*** RECORD EXCERPTS
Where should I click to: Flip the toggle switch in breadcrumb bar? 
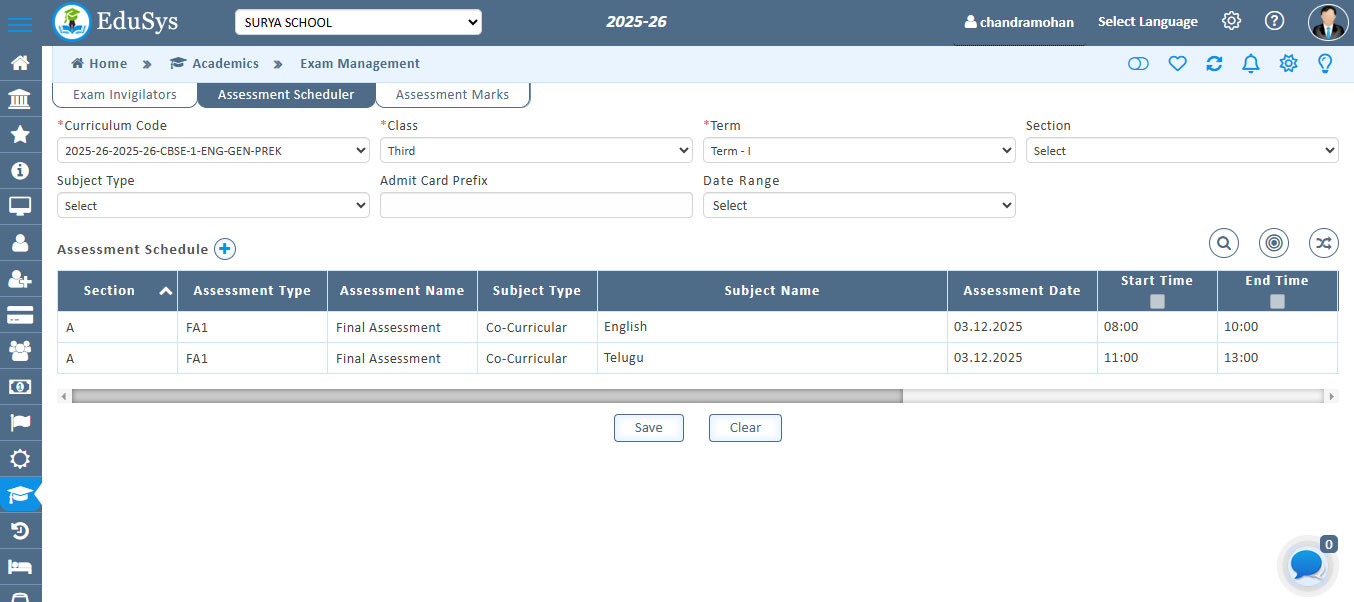[1138, 64]
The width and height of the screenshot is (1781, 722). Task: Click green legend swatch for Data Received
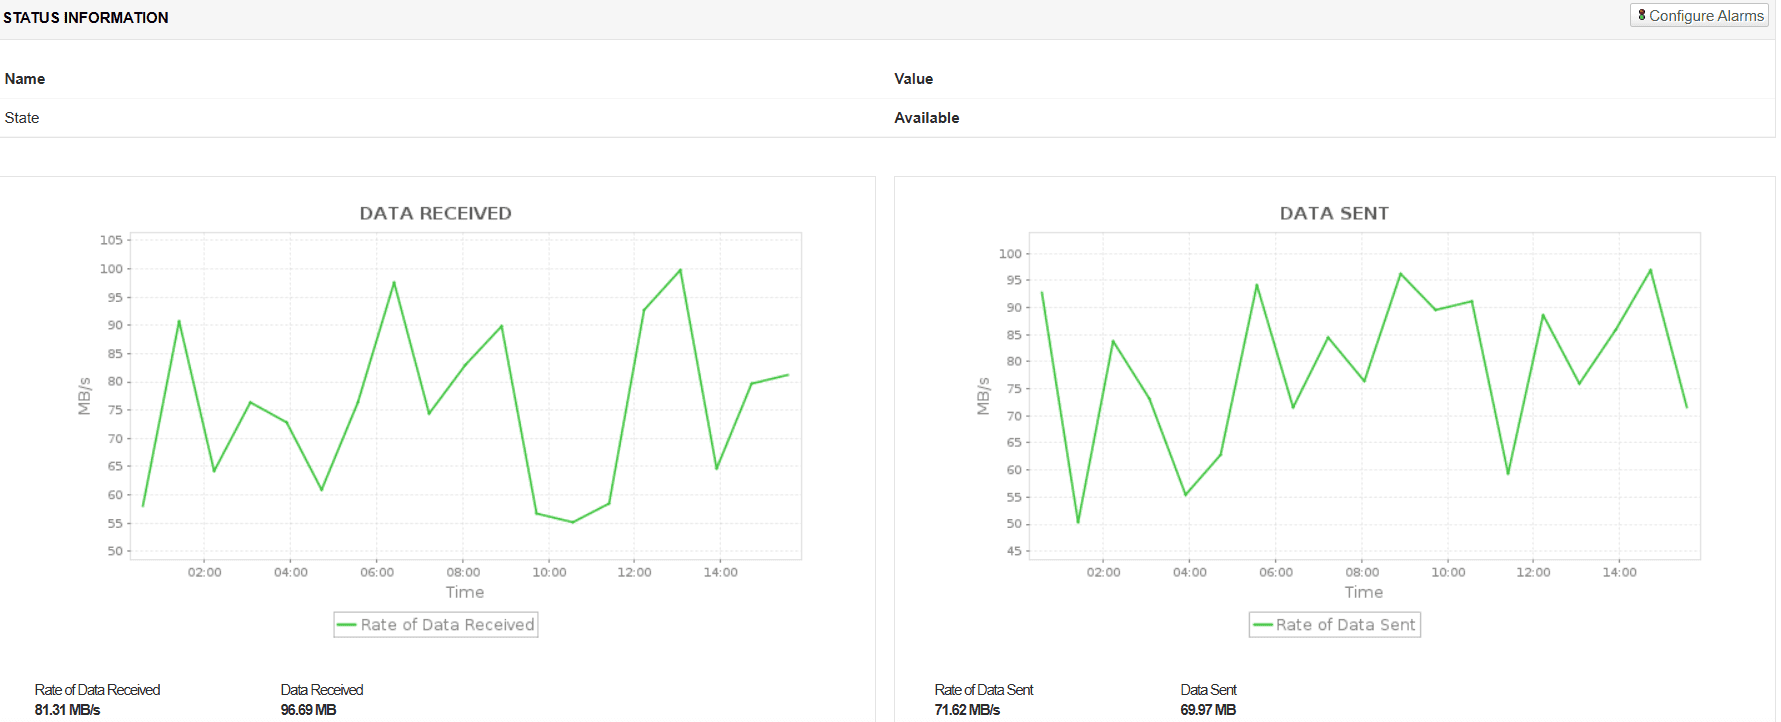pyautogui.click(x=347, y=625)
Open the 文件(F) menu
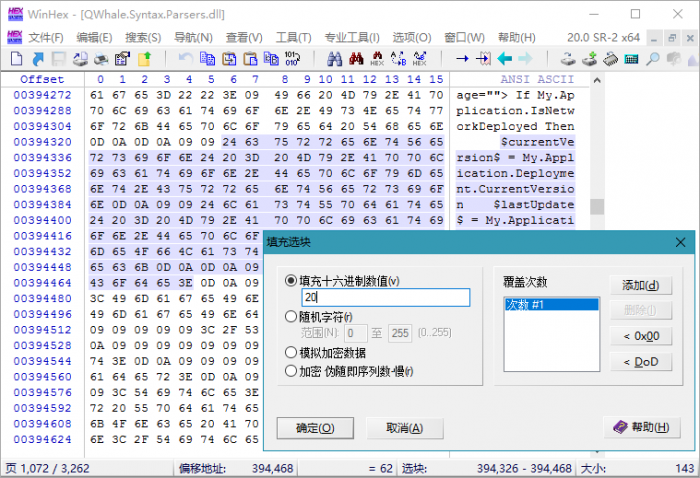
******
WHAT NEEDS TO BE DONE. Please recast the listing above as a Markdown table with the columns "Row" and "Line", giving each line its row number. Omit blank lines and leave the pictures out.

ANSWER.
| Row | Line |
|---|---|
| 1 | Where should I click to: Flip the toggle switch in breadcrumb bar?  |
| 2 | [1138, 64] |
| 3 | The width and height of the screenshot is (1781, 722). Task: Click green legend swatch for Data Received |
| 4 | pyautogui.click(x=347, y=625) |
| 5 | Open the 文件(F) menu |